* Data shown *
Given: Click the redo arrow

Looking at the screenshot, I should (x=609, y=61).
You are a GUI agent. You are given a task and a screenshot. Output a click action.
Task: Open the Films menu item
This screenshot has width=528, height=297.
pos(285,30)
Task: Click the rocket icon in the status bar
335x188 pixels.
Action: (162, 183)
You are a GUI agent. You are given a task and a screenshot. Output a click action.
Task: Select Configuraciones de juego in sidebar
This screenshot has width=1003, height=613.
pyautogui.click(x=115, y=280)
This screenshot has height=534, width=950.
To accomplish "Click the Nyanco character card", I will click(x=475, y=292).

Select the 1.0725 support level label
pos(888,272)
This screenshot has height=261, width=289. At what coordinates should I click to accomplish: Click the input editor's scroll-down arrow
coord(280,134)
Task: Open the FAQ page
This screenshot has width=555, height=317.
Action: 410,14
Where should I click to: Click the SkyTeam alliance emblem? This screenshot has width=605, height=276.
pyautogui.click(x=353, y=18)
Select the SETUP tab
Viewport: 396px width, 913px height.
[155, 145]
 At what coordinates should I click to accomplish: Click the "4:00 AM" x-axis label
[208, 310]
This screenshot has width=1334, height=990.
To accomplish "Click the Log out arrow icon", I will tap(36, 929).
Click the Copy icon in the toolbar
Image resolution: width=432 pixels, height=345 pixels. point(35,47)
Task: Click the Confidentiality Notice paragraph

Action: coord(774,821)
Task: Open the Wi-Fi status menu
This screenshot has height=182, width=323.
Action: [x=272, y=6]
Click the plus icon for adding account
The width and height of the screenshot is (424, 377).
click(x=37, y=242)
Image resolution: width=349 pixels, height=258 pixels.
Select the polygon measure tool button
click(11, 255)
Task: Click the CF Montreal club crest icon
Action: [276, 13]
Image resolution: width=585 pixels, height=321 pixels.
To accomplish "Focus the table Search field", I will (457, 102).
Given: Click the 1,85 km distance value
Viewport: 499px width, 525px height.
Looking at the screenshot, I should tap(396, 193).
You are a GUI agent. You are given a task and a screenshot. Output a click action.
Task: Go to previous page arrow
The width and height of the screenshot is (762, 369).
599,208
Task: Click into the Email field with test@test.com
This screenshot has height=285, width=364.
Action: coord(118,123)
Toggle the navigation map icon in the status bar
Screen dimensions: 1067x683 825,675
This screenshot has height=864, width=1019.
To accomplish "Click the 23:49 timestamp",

* Task objective *
Return the number of lines containing the word "will" in these records, with no additional output.

* Task solution *
3